**Problem statement:** Please copy every line from the records below that contains the string "Switch".

(Saved data entries)
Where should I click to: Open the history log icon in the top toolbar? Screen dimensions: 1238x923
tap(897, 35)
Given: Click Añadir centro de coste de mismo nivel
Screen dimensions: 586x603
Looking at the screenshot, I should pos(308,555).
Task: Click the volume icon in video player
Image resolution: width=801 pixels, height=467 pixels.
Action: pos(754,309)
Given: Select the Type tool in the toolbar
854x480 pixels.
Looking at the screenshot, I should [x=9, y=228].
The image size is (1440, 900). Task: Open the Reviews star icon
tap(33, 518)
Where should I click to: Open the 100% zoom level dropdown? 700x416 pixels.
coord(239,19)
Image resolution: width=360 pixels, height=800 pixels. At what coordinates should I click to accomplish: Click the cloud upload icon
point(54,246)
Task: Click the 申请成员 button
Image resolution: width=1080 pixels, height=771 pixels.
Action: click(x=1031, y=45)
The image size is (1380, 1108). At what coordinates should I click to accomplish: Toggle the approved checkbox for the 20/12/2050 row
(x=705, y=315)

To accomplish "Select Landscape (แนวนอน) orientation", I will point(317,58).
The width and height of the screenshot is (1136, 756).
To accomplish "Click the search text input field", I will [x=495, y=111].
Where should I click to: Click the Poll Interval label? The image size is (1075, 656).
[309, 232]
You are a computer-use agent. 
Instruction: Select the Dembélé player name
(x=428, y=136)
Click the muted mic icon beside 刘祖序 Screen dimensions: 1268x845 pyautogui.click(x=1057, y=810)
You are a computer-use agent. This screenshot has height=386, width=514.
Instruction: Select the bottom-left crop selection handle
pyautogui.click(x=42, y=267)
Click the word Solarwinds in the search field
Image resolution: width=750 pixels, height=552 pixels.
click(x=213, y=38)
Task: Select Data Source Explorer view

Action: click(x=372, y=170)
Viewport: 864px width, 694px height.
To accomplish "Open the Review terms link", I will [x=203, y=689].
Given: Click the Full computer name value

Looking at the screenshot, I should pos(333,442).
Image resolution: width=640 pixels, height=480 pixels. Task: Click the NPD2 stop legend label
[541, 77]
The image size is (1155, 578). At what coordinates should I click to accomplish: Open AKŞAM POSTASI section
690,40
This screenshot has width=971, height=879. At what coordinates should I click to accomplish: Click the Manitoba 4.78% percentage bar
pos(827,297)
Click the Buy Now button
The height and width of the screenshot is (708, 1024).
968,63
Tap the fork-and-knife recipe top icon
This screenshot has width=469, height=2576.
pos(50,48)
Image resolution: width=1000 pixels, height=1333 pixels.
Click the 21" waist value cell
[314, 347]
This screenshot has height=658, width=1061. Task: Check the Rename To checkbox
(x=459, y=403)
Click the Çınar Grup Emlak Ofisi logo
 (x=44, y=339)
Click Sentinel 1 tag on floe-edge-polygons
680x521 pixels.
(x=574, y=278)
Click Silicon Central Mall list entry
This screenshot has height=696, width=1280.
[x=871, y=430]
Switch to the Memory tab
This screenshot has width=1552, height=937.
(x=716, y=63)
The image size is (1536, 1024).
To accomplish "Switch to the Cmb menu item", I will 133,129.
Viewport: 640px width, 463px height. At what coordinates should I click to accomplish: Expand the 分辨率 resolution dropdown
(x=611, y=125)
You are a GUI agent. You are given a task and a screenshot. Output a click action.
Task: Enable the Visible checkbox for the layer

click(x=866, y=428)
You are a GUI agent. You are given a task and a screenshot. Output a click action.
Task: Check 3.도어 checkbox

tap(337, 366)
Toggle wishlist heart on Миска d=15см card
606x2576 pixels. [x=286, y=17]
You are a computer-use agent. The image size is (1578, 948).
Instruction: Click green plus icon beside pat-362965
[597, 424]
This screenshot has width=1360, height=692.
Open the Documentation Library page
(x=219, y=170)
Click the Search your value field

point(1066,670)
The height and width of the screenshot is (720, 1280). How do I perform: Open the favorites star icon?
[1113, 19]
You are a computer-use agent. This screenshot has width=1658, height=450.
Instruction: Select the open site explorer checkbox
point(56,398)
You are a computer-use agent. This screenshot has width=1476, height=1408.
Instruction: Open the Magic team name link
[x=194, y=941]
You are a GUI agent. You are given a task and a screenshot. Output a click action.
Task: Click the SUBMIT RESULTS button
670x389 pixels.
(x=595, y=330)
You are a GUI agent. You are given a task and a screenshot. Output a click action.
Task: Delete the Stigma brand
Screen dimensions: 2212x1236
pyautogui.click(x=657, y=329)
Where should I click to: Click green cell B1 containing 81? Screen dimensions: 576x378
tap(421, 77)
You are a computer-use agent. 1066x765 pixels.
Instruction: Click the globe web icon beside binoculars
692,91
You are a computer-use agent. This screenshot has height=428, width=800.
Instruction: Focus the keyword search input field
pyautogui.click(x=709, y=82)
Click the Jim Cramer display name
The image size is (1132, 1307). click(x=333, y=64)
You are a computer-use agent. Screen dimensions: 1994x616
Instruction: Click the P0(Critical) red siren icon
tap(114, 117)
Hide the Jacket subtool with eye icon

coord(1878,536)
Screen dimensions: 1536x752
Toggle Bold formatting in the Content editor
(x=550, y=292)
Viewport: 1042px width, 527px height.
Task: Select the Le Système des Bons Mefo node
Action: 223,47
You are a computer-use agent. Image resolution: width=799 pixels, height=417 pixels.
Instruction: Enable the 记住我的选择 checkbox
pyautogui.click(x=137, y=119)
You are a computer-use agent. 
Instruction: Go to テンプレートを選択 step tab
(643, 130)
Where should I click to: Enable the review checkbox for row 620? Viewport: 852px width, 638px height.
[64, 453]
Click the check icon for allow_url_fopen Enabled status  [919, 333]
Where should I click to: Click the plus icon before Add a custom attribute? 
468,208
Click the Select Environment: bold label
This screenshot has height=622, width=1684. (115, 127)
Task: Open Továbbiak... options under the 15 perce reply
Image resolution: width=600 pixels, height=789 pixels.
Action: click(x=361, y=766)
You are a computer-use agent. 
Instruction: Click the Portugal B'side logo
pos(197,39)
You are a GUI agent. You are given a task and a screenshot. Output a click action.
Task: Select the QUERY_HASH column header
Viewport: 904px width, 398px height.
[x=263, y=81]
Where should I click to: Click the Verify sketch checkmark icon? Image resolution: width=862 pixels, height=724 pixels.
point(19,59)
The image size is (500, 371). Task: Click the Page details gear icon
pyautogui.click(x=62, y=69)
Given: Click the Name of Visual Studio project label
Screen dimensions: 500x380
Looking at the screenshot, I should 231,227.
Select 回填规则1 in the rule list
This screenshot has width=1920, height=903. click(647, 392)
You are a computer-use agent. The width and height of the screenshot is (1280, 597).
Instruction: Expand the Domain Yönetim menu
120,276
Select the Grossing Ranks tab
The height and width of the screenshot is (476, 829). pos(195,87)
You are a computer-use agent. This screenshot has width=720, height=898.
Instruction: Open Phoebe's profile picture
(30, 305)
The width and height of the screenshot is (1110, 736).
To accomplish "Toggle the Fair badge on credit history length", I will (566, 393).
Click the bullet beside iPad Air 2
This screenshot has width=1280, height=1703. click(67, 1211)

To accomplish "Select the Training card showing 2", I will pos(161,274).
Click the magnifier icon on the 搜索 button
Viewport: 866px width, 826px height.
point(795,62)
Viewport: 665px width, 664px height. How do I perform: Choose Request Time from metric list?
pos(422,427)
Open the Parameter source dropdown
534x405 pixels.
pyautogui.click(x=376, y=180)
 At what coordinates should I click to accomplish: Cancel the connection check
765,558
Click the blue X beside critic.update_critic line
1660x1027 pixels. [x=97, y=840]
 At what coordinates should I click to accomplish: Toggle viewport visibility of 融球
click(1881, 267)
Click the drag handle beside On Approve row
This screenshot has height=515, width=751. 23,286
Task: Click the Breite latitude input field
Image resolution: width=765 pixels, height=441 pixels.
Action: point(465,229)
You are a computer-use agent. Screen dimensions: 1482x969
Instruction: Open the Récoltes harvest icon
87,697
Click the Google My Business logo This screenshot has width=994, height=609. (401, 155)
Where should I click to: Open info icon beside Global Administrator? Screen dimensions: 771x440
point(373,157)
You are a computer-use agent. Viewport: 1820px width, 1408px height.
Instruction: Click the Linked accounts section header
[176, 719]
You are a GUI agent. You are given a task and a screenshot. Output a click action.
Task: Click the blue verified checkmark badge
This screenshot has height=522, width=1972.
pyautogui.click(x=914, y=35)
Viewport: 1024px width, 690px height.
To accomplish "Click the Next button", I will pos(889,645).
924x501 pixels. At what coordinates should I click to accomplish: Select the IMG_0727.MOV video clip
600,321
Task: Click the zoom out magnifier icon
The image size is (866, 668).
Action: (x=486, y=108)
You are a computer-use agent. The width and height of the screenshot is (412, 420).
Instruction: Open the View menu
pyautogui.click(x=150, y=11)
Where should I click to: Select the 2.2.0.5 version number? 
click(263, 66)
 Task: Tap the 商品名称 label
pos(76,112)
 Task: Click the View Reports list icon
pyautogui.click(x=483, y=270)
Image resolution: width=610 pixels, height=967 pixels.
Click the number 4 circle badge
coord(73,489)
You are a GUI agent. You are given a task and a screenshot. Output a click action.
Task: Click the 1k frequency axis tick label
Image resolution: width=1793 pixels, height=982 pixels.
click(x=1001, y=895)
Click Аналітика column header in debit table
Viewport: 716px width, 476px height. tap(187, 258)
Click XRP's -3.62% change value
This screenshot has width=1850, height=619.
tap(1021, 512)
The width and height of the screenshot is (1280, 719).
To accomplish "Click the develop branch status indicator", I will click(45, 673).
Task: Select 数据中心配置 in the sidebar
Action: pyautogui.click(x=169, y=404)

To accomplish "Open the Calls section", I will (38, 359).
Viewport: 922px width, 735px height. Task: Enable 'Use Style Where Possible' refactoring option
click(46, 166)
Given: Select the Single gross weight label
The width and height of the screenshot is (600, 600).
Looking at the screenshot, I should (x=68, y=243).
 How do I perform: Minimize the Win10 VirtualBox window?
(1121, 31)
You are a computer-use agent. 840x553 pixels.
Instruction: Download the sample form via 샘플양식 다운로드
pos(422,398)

**Solved problem:**
Switch to the Memory tab
To accomplish "Switch to the Cmb menu item", I will 133,129.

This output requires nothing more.